In fact, these figures were arrived at by showing men a list of possible provocations, including finding a partner “in bed with another man,” “physically abusing their child,” and hitting the man first in an argument. From the fact that the disapproval rating of respondents, once shown such circumstances, declined from “moderate to extreme” to “little or moderate” (even though 95%-98% disapproved), we’re served up the false conclusion that “56% did not really disapprove of hitting a woman.” They did disapprove, overwhelmingly, but not at the same level of disapproval as “she hasn’t cleaned the house,” and other trivial items on the list.
The report also inflates conclusions about the prevalence of abuse by its peculiar definition of “abuse” which runs the gamut from “Used a knife or gun on her” to “Kicked something” to “Put down her family and friends” to “Tried to keep her from doing something she wanted to do.” From this starting point, the report finds widespread “abuse” in New Zealand, as it would be a rare couple where a man had not at some time slammed a door or insulted a relation during an argument with his partner. Despite a title suggesting it is about domestic violence, Hitting Home is actually about abuse, understood as virtually any demonstration of anger. Even letting off steam to avoid “abuse” can be classified as “abuse.”
One of the report’s authors told the Listener that “Overall, the research found that New Zealand rates of abuse are about twice as high as rates based on what women say.” This is no surprise as the report’s inflated definition of abuse includes behaviours that even the “victims” didn’t think of as abuse.

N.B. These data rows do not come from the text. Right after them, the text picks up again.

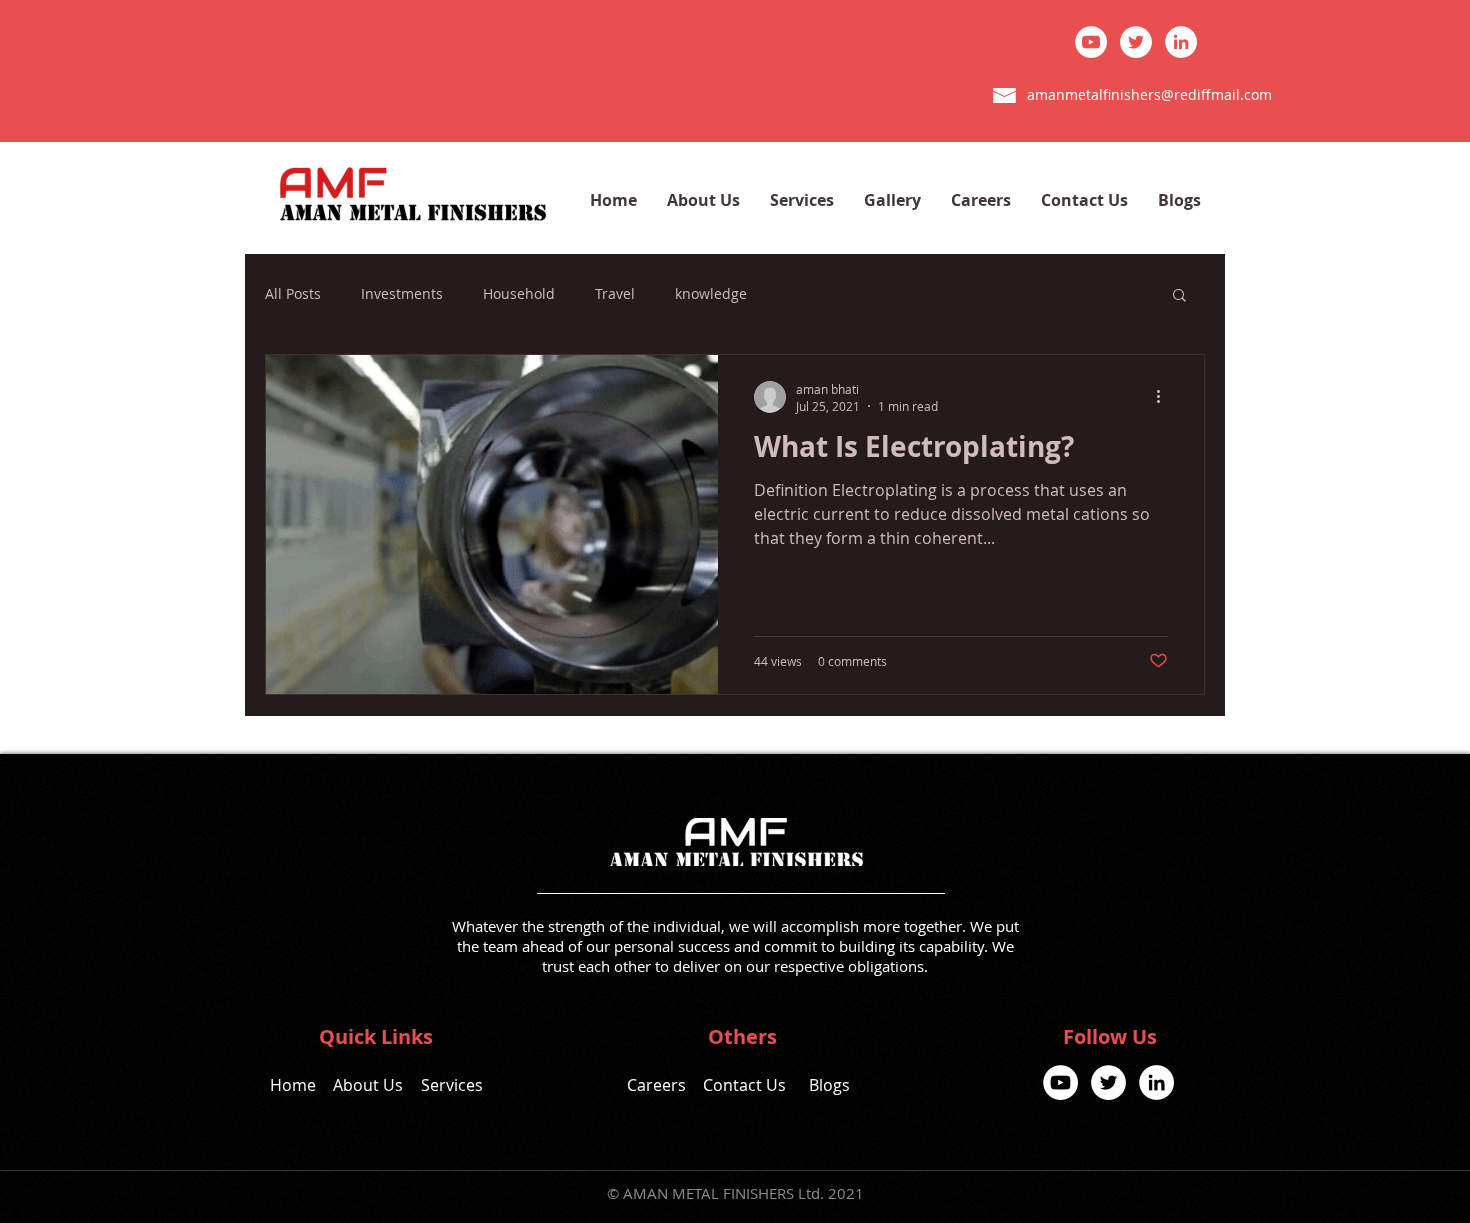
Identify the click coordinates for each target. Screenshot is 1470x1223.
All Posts (293, 293)
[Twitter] (1136, 42)
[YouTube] (1091, 42)
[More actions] (1165, 397)
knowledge (711, 293)
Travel (615, 293)
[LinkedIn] (1181, 42)
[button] (1179, 296)
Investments (402, 293)
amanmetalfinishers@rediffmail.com (1149, 94)
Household (519, 293)
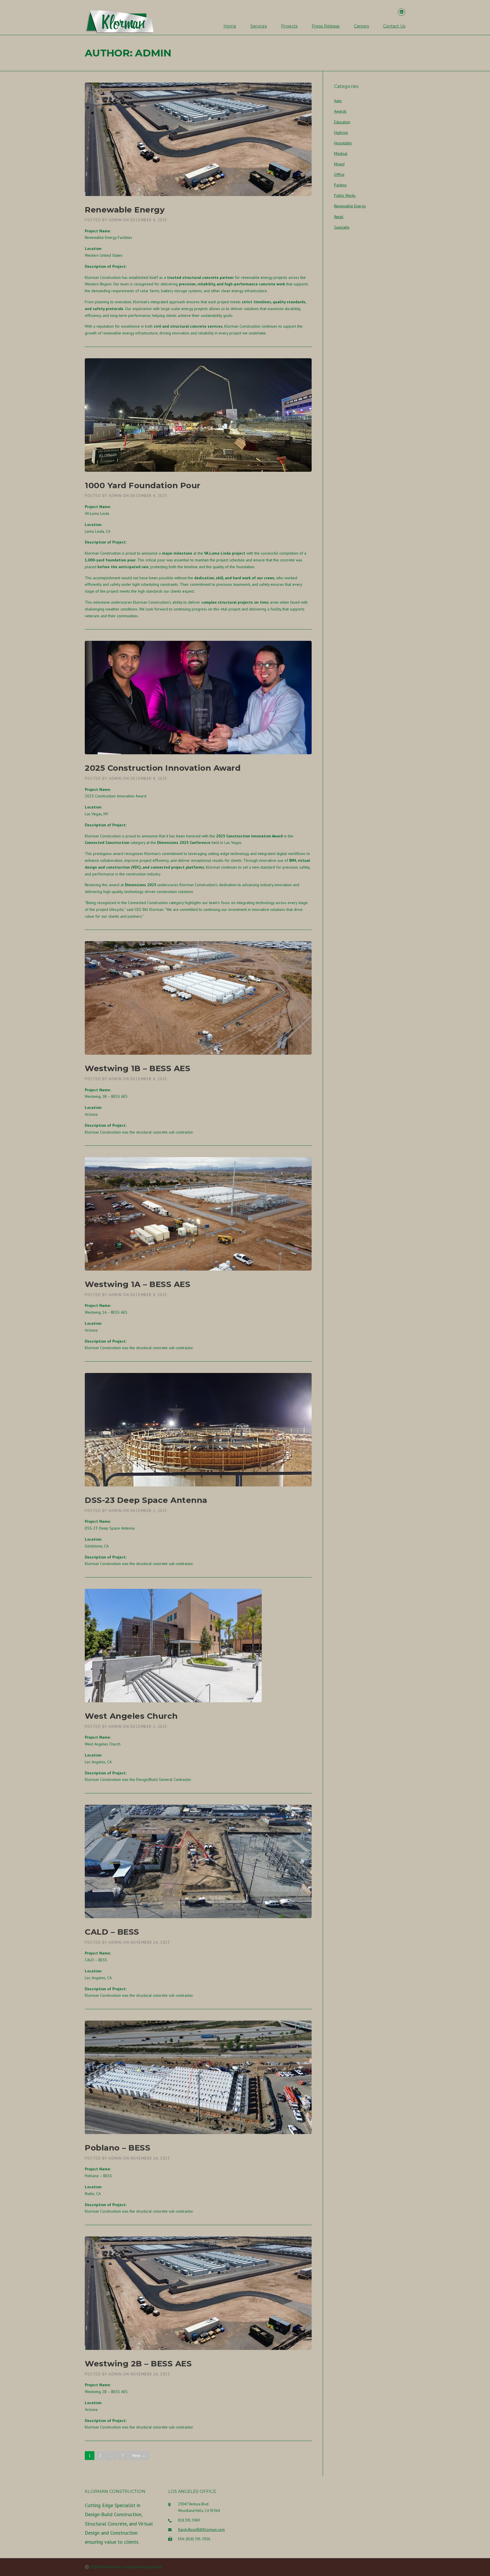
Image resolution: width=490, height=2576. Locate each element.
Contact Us (394, 26)
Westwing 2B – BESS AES (138, 2363)
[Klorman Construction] (120, 21)
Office (339, 174)
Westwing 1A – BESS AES (137, 1284)
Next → (138, 2455)
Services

In the press release, Vicki Hyde said, “It’s taken society a long time to recognize that domestic violence is a serious problem. It is vital, if we are to address this issue effectively, that research provides accurate, meaningful information on which policies can be based. By limiting its scope to men only and by defining abuse so broadly, Hitting Home misses the mark. It’s a great shame, since we desperately need well-founded social policies. This will disadvantage the women most vulnerable to serious violence. Surely, you can’t classify the experience of being strangled or threatened with a knife alongside hearing a rude comment about your brother.”
At our recent conference, Skeptic Hugh Young challenged the award.. His remarks and others follow. Further contributions will appear in the next Skeptic.
The Skeptics awards for excellence went to journalists with TVNZ, Metro, and the Listener.
“TVNZ’s Assignment series shows that we can still have thoroughly researched, critical documentaries on television,” according to Ms Hyde. The Skeptics praised Assignment‘s “The Doctor Who Cried Abuse,” an investigation of a Dunedin physician whose unwarranted diagnoses had wrecked havoc on New Zealand families. “Ellis Through the Looking Glass,” an examination of the Christchurch Civic Creche case, was singled out for accolades.
Vincent Heeringa of Metro magazine received an award for his article “Weird Science,” on the Auckland Institute of Technology Press and Listener journalist Noel O’Hare, author of a cover story on False Memory Syndrome received a Skeptics award for the second year running.